O juiz Merchan descartou aplicar uma ordem de silêncio em Trump, que já chamou o promotor Alvin Bragg de racista, tirano e desonesto, e repetiu, em suas redes sociais, que o magistrado o odeia, questionando sua imparcialidade.
O lembrete para a contrição funcionou apenas no período de uma hora em que o ex-presidente esteve no tribunal. De volta a Mar-a-Lago, na Flórida, Trump retomou a posição de comando, jogou as palavras de Merchan ao vento e fez o oposto do que ele lhe recomendou.
Num evento de campanha orquestrado para tirar proveito do indiciamento, defendeu-se dirigindo sua artilharia contra o promotor, o juiz e a procuradora-geral de Nova York, Letitia James.
“Ele sabia que não havia caso e juntou essa acusação ridícula”, disse sobre Bragg. “Tenho um juiz que odeia Trump”, acrescentou, referindo-se a Merchan. “Ela é uma racista às avessas”, em uma alusão à procuradora-geral. O promotor especial Jack Smith, que lidera duas investigações sobre o papel do ex-presidente na invasão do Capitólio e na retenção de documentos confidenciais em sua propriedade, foi definido como “lunático”.

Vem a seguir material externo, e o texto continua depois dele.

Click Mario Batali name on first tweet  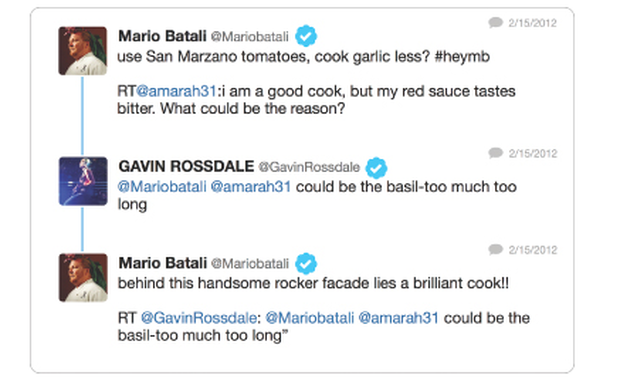pos(163,36)
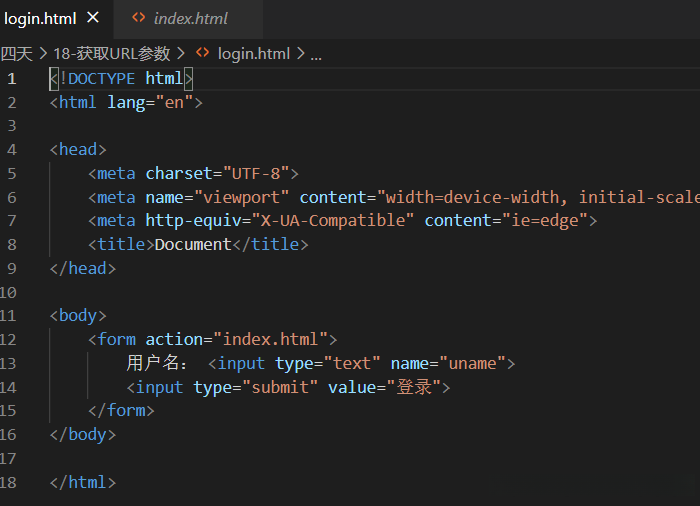Switch to the index.html tab
Screen dimensions: 700x506
click(190, 18)
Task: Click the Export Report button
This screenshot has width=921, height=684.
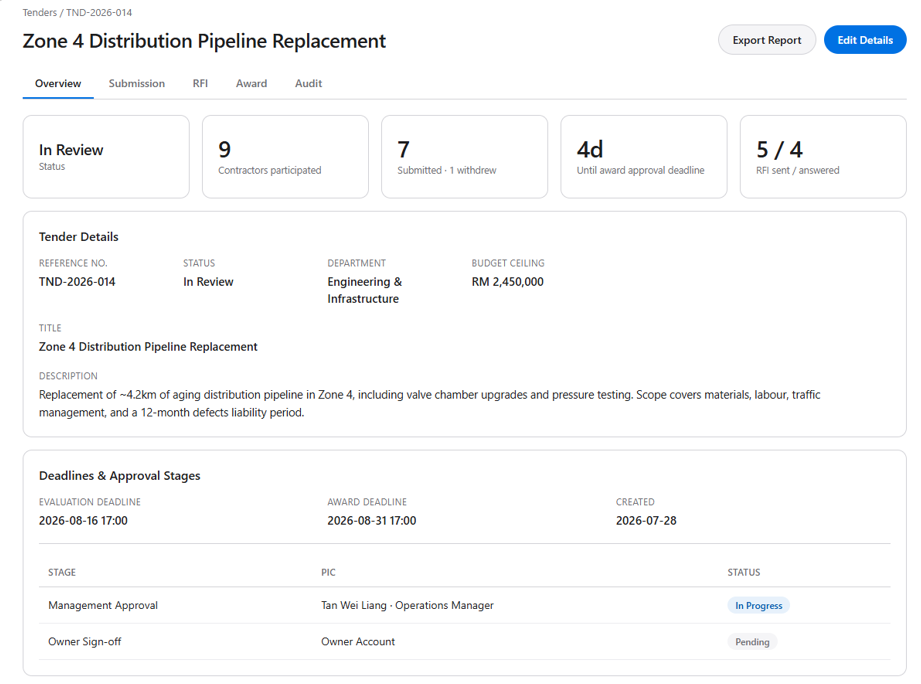Action: pyautogui.click(x=767, y=40)
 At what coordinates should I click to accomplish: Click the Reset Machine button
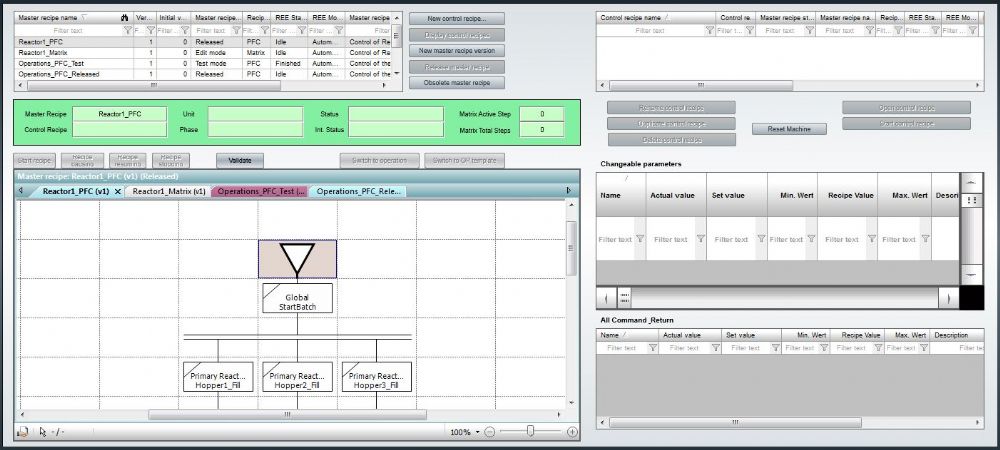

As acusações contra ele tornaram-se mais claras na explanação do promotor Bragg: Trump falsificou indevidamente registros comerciais para ocultar US$ 130 mil em pagamentos de reembolso ao advogado Michael Cohen, que comprara o silêncio da ex-atriz pornô Stormy Daniels.
“O esquema violou a lei eleitoral de Nova York , que torna crime conspirar para promover uma candidatura por meios ilegais”, disse o promotor distrital de Manhattan.
Por apenas uma hora desta terça-feira histórica, período em que ficou sob a custódia da corte de Manhattan, Trump deixou de ser Trump, embora se mostrasse inadequado na roupagem de submissão e obediência e a ponto de explodir diante daqueles que nomeou como seus mais novos adversários de campanha.